Mini hearts, lungs and livers made in lab now grow their own blood vessels

These sophisticated models will be used for human-development studies and drug testing

Human cerebral organoids inside a flask. Scientists have grown hearts, liver and lung organoids with blood vessels.Credit: National Institutes of Health/Science Photo Library

Researchers are making ever more sophisticated mini organs in the lab — and now they can grow their own blood vessels. The structures, which mimic the heart, liver, lungs and gut, are some of the most complex models of human development ever made, and contain cell populations and structures not seen before in these models.

“Vascularization of organoids is a hot topic,” says Ryuji Morizane, a nephrologist and stem-cell biologist at Massachusetts General Hospital in Boston.

Miniature 3D cell structures, called organoids, have been used for many years to test drugs and study disease and development. But most organoids lack the vessels that transport blood, nutrients and oxygen throughout the body, which has restricted their size, function and ability to mature. Kidneys, for example, need vessels to filter blood and produce urine, and lungs need them to exchange oxygen and carbon dioxide.

Last month in Science¹ and Cell², two separate teams reported creating vascularized organoids using a new approach that grows the organoids with vessels from their earliest stages.
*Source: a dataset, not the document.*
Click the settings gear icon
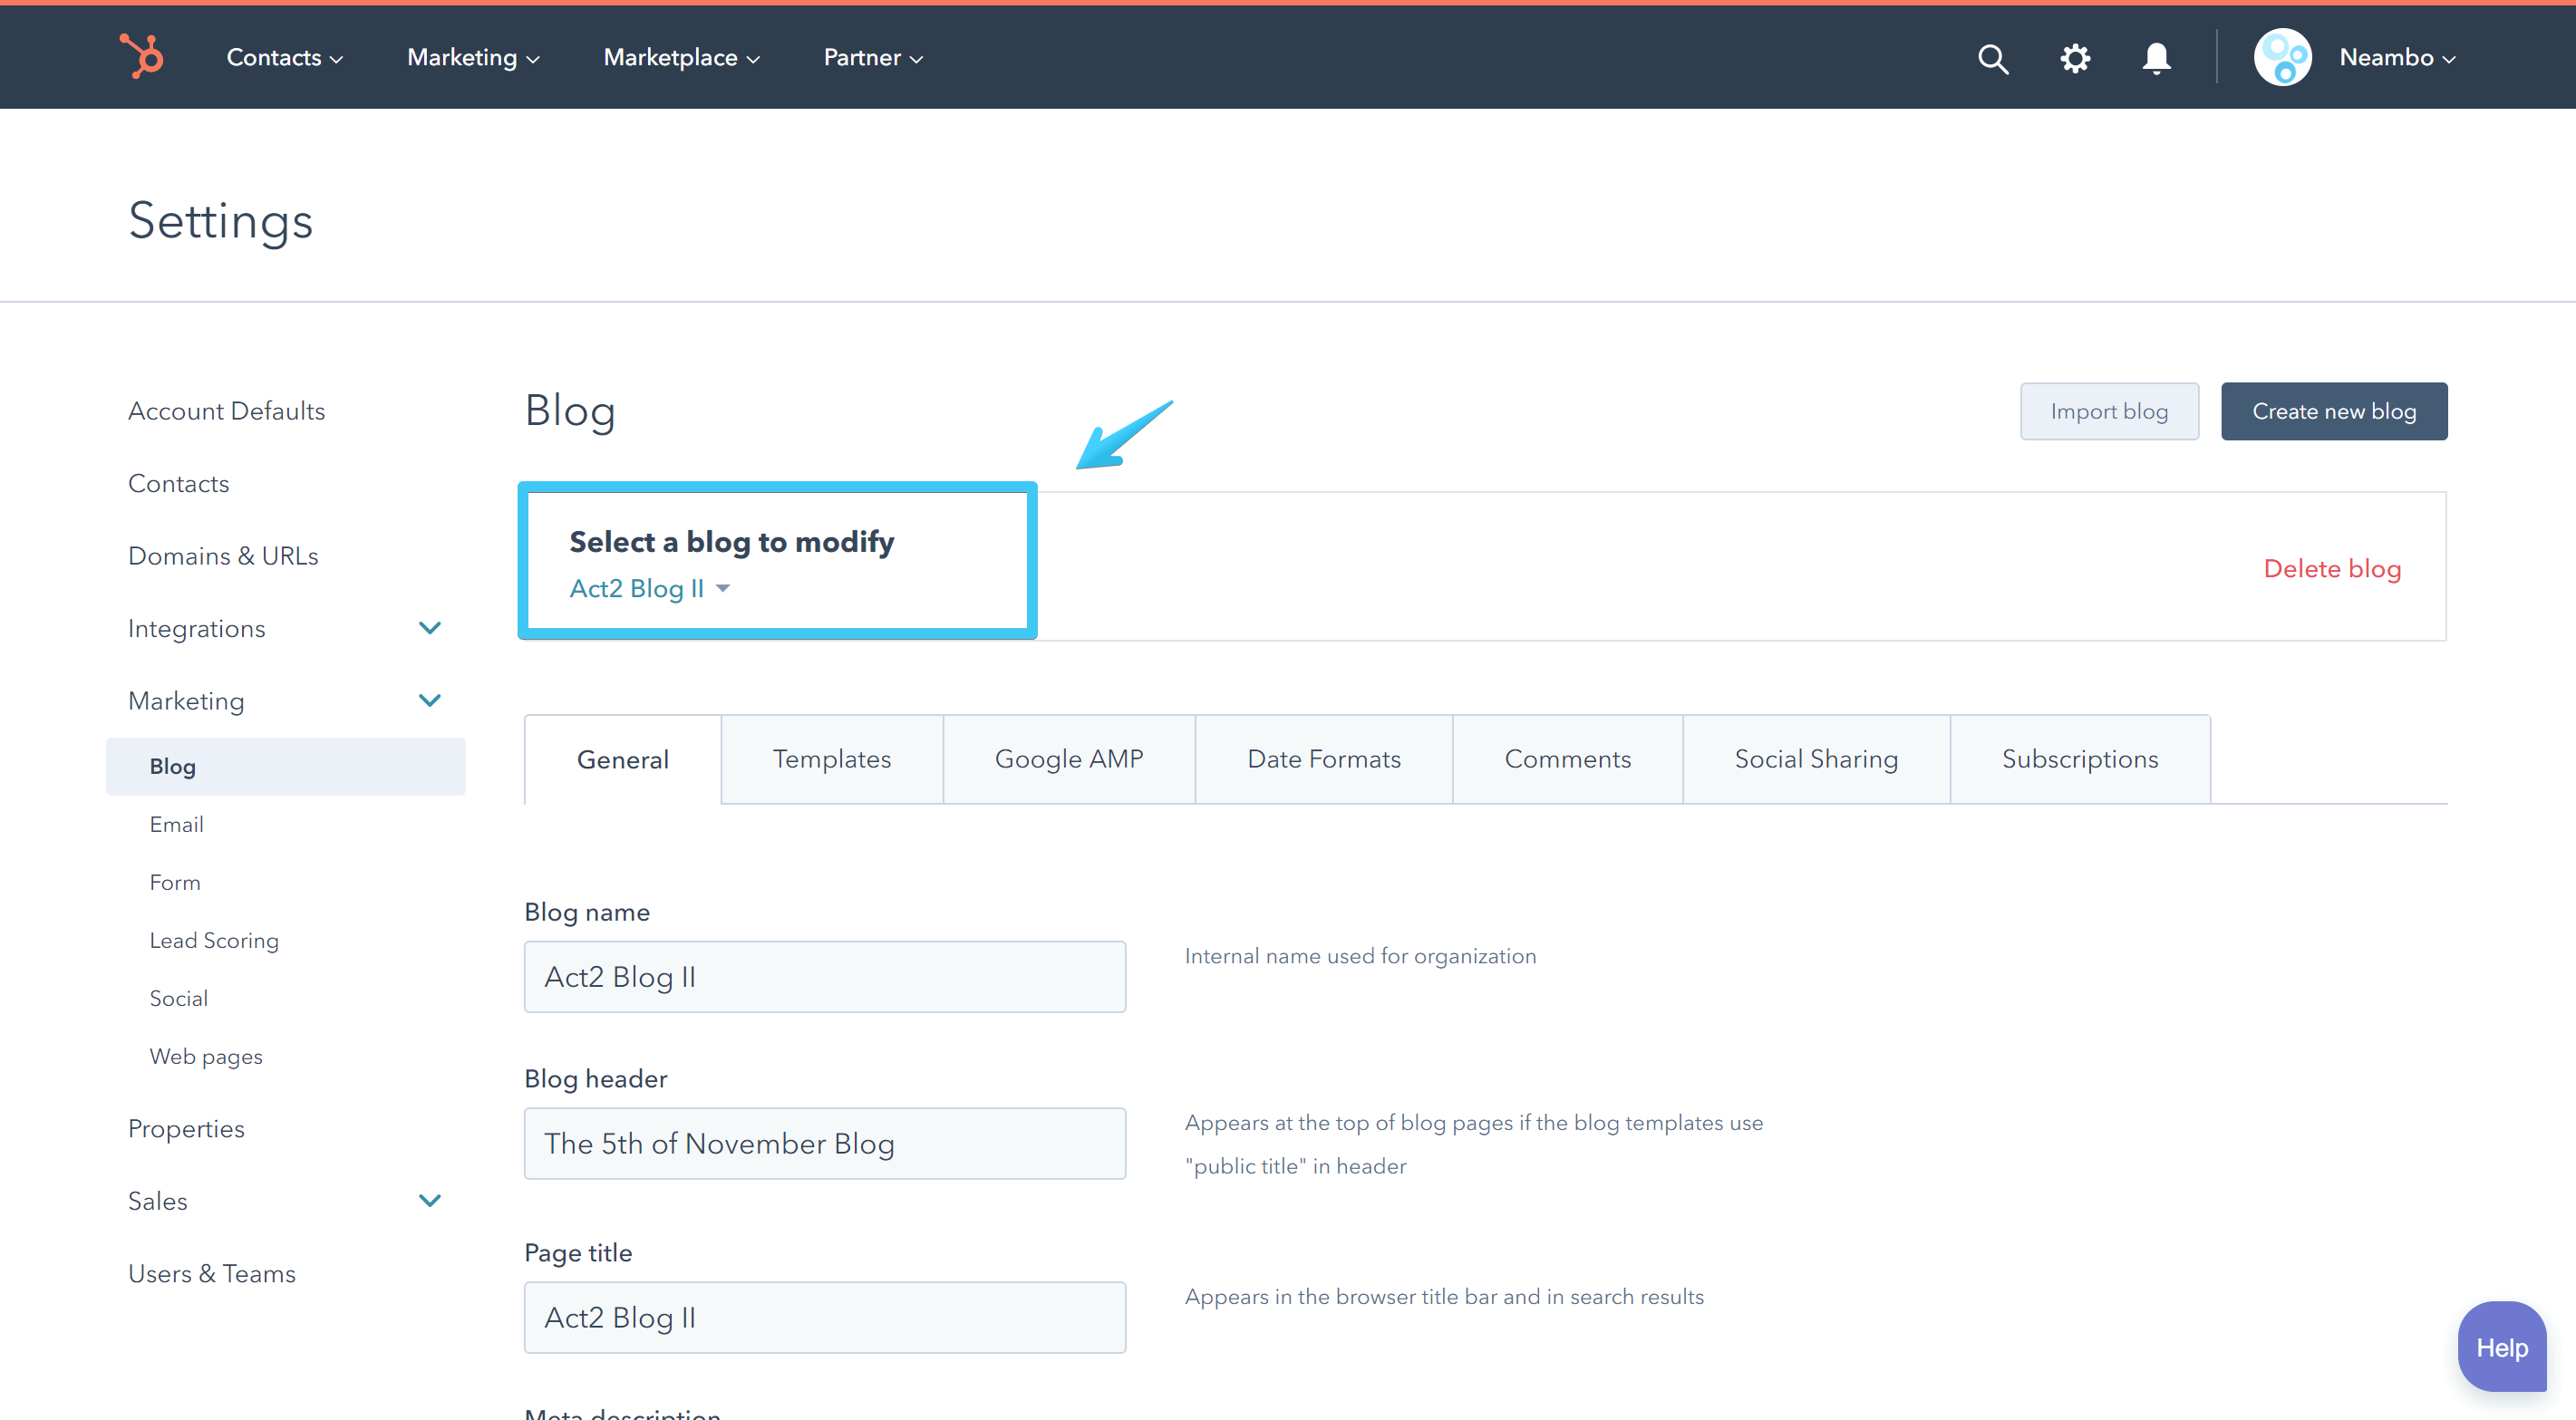2576x1420 pixels. click(x=2075, y=58)
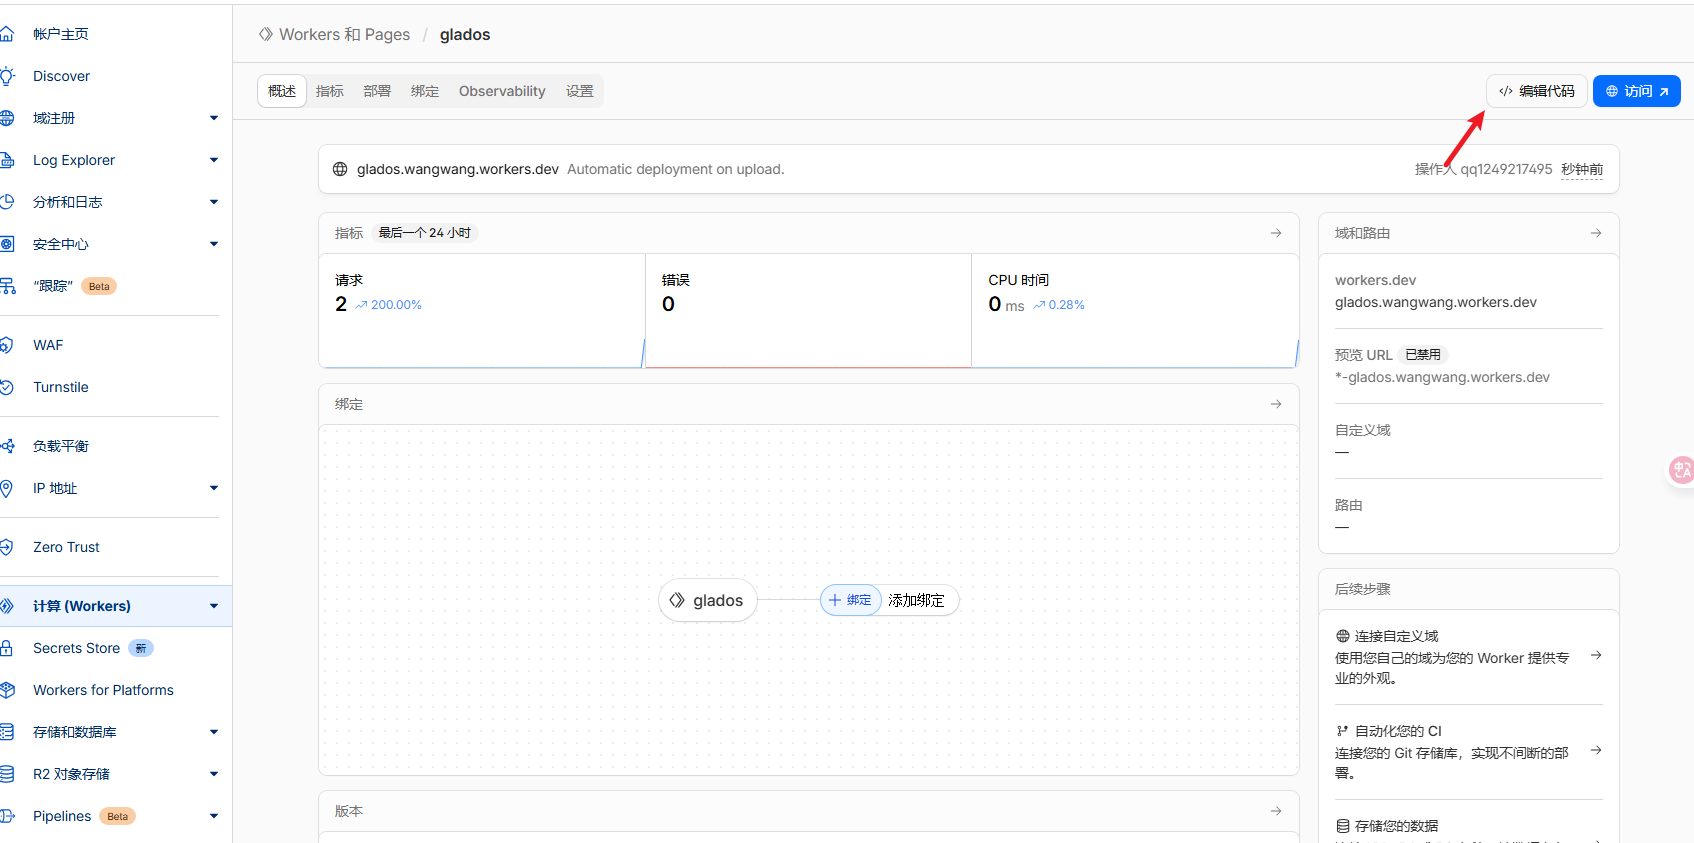Expand the R2 对象存储 dropdown arrow
This screenshot has width=1694, height=843.
tap(214, 774)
Starting with pluripotent stem cells, which can transform into almost any cell type in the body, the researchers coaxed the cells to form vessels as they were making the other organ tissue.

The models “really show the power of this strategy”, says Oscar Abilez, a stem-cell biologist at Stanford University in California, who co-authored the heart and liver paper¹.

Early work

The first attempts to vascularize organoids involved growing blood vessel tissue in a dish and then combining it with other cell types to form ‘assembloids’³. But these models were still limited in their ability to mimic the structure and maturity of real organs.

Researchers stumbled on the new approach by accident. While growing epithelial cells, which form the outer lining of some organs and tissues, several research teams, including a group at the University of Michigan, Ann Arbor, reported⁴ that their organoids also spontaneously formed non-epithelial cells of a type that lines the blood vessels. These cells are typically seen as ‘contaminants’ to get rid of, but the Ann Arbor group tried to amplify that contamination in intestinal organoids.

Capitalizing on the surprise find by other groups, Yifei Miao, a stem-cell biologist at the Institute of Zoology, Chinese Academy of Sciences, in Beijing and his colleagues decided to see whether they could control the simultaneous growth of both types of cell — epithelial and blood-vessel cells — in the same dish, starting with lung and gut organoids.

But in early development, epithelial and blood-vessel cells require entirely opposing molecular triggers to grow. “You can either save one or the other one, so naturally they couldn’t grow together,” says Miao. He and his colleagues found a way to time the dosing of a cocktail of molecules to trigger the formation of both types of tissue at once from stem cells².